Print stories were one of The Daily’s only ways of conveying information to our audience during the grand majority of our nearly 140 years of existence. In 2008, that all changed when The Daily published its first video on YouTube. About four years later, we published our first podcast. In the past, however, our multimedia content consisted mainly of round table discussions with Daily reporters or other journalists — video and audio stories that contained on-the-ground reporting were few and far between.

Looking back, that was a problem. Multimedia journalism has a unique power to humanize stories, to put faces to the issues we’re covering, to amplify the voices of marginalized individuals and communities — in their own words — who may have been either misrepresented or not covered at all in the past. While the written word has stood and will stand the test of time, these newer forms of news reporting can help provide a more direct line of communication between our sources and our audience — you can see and hear their stories for yourselves. In the last few quarters, we have been striving to take full advantage of multimedia’s ability to do so.

Although this effort has been strengthened recently, it is by no means new. Past Daily editors introduced a slate of podcasts including The Weekly, our flagship news podcast, and The Spectrum, a podcast based on an opinion series of the same name dedicated to providing a platform for marginalized writers.

Meanwhile, the video desk began covering events and producing feature stories more regularly. The photo desk debuted “Wide Angle,” a weekly photo spread, and launched “Captured,” our online photo blog.

We’ve aimed to use these media to humanize issues on campus and in Evanston, covering everything from how the parents of Evanston gun violence victims have dealt with the loss of their children to the low-income experience at Northwestern to Chicagoans’ reactions to the inauguration of their first black, female, openly gay mayor.

We don’t always do a perfect job — sometimes, it’s far from stellar — but we strive to take in audience feedback and implement it with each new piece of multimedia content. A massive part of institutionalizing these desks, both internally at The Daily and externally for our audience, is ensuring that we are covering marginalized communities and the issues they face fairly and fully.

Over the past two years, The Daily’s specific efforts to achieve these goals have included multiple video series and short documentaries. We’ve also rebranded The Weekly to move away from one-on-one interviews, which previously constituted the majority of The Weekly, to a more heavily reported and edited narrative style. On social media, we launched section-specific Twitter accounts to further target readers and build a better relationship with our audience, while also posting more frequently and intentionally on our Instagram account. And while Wide Angle is no longer a staple of The Daily’s print edition, we have made a more concerted effort this quarter to publish more photo spreads both online and in the paper itself.

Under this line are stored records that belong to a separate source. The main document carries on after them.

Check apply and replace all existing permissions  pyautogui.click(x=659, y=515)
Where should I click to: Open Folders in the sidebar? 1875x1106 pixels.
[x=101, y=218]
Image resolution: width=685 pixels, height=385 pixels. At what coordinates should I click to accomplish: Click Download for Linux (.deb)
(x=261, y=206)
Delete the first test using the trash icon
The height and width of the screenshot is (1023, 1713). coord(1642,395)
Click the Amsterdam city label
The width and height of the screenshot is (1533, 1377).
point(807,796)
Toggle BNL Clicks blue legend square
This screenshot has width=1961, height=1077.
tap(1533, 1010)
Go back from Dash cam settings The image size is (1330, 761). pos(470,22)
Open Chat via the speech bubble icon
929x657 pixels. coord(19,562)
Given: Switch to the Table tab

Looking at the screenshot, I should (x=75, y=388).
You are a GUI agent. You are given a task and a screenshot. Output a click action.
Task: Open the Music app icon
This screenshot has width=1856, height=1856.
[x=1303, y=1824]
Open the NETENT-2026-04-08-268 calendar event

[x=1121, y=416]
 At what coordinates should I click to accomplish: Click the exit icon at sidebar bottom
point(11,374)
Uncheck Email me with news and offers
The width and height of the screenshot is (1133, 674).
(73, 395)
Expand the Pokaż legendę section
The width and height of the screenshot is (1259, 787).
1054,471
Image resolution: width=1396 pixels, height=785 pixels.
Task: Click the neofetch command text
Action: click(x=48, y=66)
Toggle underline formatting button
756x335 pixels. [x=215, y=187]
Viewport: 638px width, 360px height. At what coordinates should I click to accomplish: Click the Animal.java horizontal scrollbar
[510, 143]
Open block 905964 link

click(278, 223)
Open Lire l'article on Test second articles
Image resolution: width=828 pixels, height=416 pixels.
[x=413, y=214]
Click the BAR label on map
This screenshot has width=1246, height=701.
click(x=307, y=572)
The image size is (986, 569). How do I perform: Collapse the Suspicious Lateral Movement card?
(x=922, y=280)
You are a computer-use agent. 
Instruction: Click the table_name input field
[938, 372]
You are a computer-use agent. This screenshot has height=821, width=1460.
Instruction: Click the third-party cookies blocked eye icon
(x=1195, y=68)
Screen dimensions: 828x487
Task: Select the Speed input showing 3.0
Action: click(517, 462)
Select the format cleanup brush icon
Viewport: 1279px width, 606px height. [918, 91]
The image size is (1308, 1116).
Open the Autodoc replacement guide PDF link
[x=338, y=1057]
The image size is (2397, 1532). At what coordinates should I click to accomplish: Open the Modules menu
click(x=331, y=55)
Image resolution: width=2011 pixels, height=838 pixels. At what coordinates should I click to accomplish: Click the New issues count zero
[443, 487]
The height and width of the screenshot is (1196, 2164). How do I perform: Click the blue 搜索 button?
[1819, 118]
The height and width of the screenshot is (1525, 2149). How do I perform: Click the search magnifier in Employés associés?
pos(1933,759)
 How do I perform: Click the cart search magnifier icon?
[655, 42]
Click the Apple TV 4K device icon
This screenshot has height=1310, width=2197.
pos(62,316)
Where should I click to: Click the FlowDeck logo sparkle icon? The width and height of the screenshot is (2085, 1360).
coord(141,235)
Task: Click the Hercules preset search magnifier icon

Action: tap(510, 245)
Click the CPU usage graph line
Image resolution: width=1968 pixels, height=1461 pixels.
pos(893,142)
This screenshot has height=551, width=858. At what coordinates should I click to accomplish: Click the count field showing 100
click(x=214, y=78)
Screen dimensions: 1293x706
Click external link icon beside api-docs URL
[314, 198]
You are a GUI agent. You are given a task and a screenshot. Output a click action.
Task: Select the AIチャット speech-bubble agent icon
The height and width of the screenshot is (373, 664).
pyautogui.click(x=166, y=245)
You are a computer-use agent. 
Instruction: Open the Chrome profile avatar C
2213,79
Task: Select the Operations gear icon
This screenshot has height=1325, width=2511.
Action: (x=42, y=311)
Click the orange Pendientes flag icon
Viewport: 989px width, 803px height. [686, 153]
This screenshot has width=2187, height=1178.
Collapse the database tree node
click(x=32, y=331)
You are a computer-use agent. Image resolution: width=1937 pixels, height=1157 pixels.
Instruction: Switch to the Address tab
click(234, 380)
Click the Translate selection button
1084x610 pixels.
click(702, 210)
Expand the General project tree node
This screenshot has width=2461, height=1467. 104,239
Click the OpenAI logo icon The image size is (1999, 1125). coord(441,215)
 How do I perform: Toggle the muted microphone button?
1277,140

By opening up more avenues to tell stories, we broaden the range of stories we can tell and voices we can include. Our first video series last winter looked at the history of immigration to Cook County, a topic that may have been considered too general for a daily newspaper to cover in print, but just right for a documentary explainer series. The Daily looks at the stories we want to tell, asks what medium would be the best fit and launches new multimedia series or projects when a print story is not the right answer — and more often than we expect, it isn’t.

Of course, multimedia reporting has its drawbacks as well. When covering sensitive issues that sources may be squeamish speaking out about, the presence of a camera or microphone can further deter them. If a source wishes to speak to us anonymously, orchestrating a multimedia piece around that is more difficult, though not impossible. But by building trust with our sources and clarifying that we want to take photos, film video or record audio of them to further amplify their voices, the impact The Daily’s multimedia coverage can surprise even those of us who produce that content.

The last 130-some years of The Daily have been primarily print-centric. But in the last decade, we have made strides in both our quantity and quality of multimedia content. As video, audio, photo and other forms of multimedia continue to evolve, The Daily must evolve with them to best serve the communities we hope to cover and build trust with.